Plusieurs orchestres parmi les plus prestigieux en Allemagne ont observé lundi 2 novembre à partir de 20h00 locales des minutes de silence sur scène pour protester contre la mise à l'arrêt de tout le secteur de la culture en novembre à cause de l'épidémie de coronavirus.

 "Sans l'art et la culture, c'est le silence"

A l'appel du collectif "Alarmstuferot" (Niveau d'alerte rouge), des musiciens de l'orchestre philharmonique de Munich, l'opéra de Munich, l'orchestre Staatskapelle de Berlin notamment sont montés sur scène mais au lieu d'entamer un concert comme ils le font à l'accoutumée, ils sont restés silencieux devant une salle vide puisque le public n'est plus autorisé à se rendre dans les salles de concert, selon des vidéos diffusées sur les réseaux sociaux.
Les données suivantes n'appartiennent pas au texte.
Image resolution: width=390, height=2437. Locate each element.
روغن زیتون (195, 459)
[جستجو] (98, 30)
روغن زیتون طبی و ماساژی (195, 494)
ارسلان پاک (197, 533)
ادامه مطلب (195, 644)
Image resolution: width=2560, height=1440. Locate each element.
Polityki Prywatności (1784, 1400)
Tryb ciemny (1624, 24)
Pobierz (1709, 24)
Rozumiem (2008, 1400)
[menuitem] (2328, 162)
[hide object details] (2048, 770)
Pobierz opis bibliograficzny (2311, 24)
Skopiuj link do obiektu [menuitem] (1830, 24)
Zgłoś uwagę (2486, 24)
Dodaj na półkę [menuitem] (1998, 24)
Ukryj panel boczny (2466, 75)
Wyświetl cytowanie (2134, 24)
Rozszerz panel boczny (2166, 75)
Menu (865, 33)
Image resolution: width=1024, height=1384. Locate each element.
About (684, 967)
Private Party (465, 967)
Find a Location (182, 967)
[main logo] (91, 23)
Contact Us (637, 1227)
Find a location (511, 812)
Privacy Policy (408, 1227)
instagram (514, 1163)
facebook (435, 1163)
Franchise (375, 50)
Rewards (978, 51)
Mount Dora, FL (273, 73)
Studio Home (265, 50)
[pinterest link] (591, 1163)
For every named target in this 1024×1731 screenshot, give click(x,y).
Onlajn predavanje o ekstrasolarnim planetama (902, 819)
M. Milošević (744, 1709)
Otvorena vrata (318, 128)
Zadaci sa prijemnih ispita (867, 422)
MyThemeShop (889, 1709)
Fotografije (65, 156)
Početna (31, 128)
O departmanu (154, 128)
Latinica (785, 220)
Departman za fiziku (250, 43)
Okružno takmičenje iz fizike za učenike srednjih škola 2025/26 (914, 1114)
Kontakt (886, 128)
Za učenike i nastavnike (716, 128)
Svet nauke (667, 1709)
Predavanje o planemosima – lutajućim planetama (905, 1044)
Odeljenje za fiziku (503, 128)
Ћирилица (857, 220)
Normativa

Sur Twitter, des artistes avaient également choisi de faire tourner un disque de musique sans son ou de poster des photos avec ce slogan : "sans l'art et la culture, c'est le silence".

Ils veulent aussi attirer l'attention sur l'absence jusqu'ici "d'aides suffisantes pour la survie des personnes employées dans ce secteur" alors que depuis ce lundi 1er novembre et pour les quatre prochaines semaines tous les établissements culturels, des salles de concert aux théâtres en passant par les musées, ont dû fermer leurs portes.

La ministre de la Culture "très inquiète" 

Les nouvelles mesures de restriction pour tenter de contrer la forte résurgence du virus en Allemagne concernent également la gastronomie, les bars, les cafés et les établissements sportifs et suscitent circonspection et mécontentement dans des secteurs déjà très touchés par les restrictions du printemps.

La ministre de la Culture Monika Grütters a elle-même reconnu être "très inquiète" pour son secteur, qui emploie aussi de nombreux indépendants sans filet de sécurité. "Même si les nouvelles restrictions sont compréhensibles" sur le plan sanitaire, elles constituent "une catastrophe", a-t-elle dit.

Le gouvernement a annoncé débloquer jusqu'à dix milliards d'euros d'aides supplémentaires pour tous les secteurs d'activités les plus touchés en novembre.